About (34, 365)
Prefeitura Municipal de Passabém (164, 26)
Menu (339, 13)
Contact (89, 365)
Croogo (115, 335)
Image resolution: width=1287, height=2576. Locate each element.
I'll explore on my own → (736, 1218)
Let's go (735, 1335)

» **Task directions**: Give back exactly the lines that run from the line with "Menu (339, 13)" through the close of the material, counting both ends, and nothing more.

» **Task output**:
Menu (339, 13)
Contact (89, 365)
Croogo (115, 335)
Image resolution: width=1287, height=2576. Locate each element.
I'll explore on my own → (736, 1218)
Let's go (735, 1335)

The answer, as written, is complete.